Fernab des Landes der Gin-Kenner feiert man im beschaulichen Kufstein in Tirol (A) einen Weltrekord, der britischer nicht sein kann. Denn mit hochprozentigen Tropfen von aktuell 524 bestätigten Produzenten aus aller Welt, ist die Speakeasy-Bar »Stollen 1930« seit November 2014 die Bar mit der »umfangreichsten Gin-Karte der Welt«, hat also die »meisten Ginsorten im Ausschank«.

Ein Rekord, der im Rahmen eines ständigen Wettkampfs durch Europa tourt. Denn zunächst hielt den Rekordtitel lange Zeit eine Spelunke in Spanien, die im Ausschank 167 verschiedene Wacholderbrände bereit hielt. Am 16. August 2014 ging der Rekord dann zurück ins Land des Gins. Das »Old Bell Inn« im beschaulichen Delph in Saddelworth (GB) hielt kurzfristig mit 404 verschiedenen Sorten die mit Abstand »meisten im Ausschank erhältlichen Ginsorten« vor. Doch Spanien legte nach, und so ging der Titel zurück zum »Doce Gin Club« nach Valencia (E), wo Jorge Battaler 429 Ginsorten im Sortiment zählen konnte. Das »Old Bell Inn« kam zuletzt übrigens auf 430 verschiedene Ginsorten.

Doch zurück nach Kufstein. In nur knapp 12 Monaten ist dem »Stollen 1930« ein Weltrekord gelungen, den man ihm angesichts vielfältiger Konkurrenz diverser Kultbars zwischen Berlin und New York überhaupt nicht zugetraut hätte. »Eine trinkbare Gin-Bibliothek« hatte das Barfachmagazin Mixology dem Team aus Kufstein sogar kürzlich bescheinigt. Doch die Konkurrenz bleibt hochprozentig ambitioniert. Auf der Insel und in den Bergen werden nun 1.000 Ginsorten angestrebt. Na, dann mal: Prost!

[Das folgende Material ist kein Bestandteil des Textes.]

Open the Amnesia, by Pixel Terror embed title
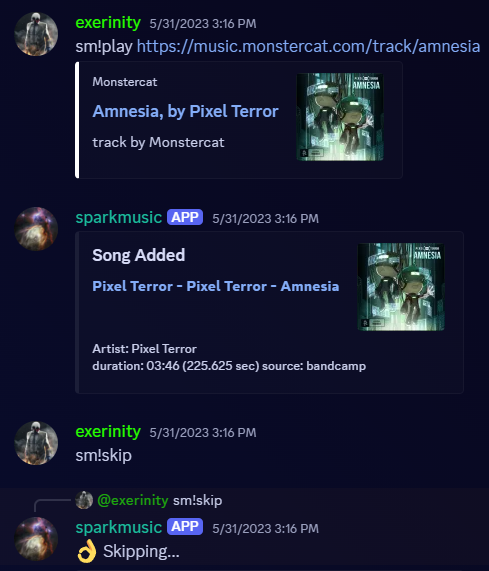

Die Erfolgsgeschichte des Gin geht übrigens auf einen Deutschen Arzt aus Hanau zurück. Francois de la Boe entwickelte um das Jahr 1650 herum einen Tropfen auf Basis von Alkohol und Wacholder, der gegen Magenbeschwerden helfen sollte. Er nannte seine Medizin Genever, ein Name, der auch heute untrennbar mit Gin verbunden ist. Allerdings sollte der Magenretter keine pharmazeutische Erfolgsgeschichte werden, sondern schon bald als Basisgetränk in die Tavernen Hollands einziehen. Vielleicht eine medizinische Fehlinterpretation, aber dennoch hilfreich:

Elizabeth Bowes-Lyon, eher bekannt als Queen Mum, ist mit ihrer Vorliebe für Gin und Pferdewetten immerhin fast 102 Jahre alt geworden und trieb sich eher selten in Tavernen rum.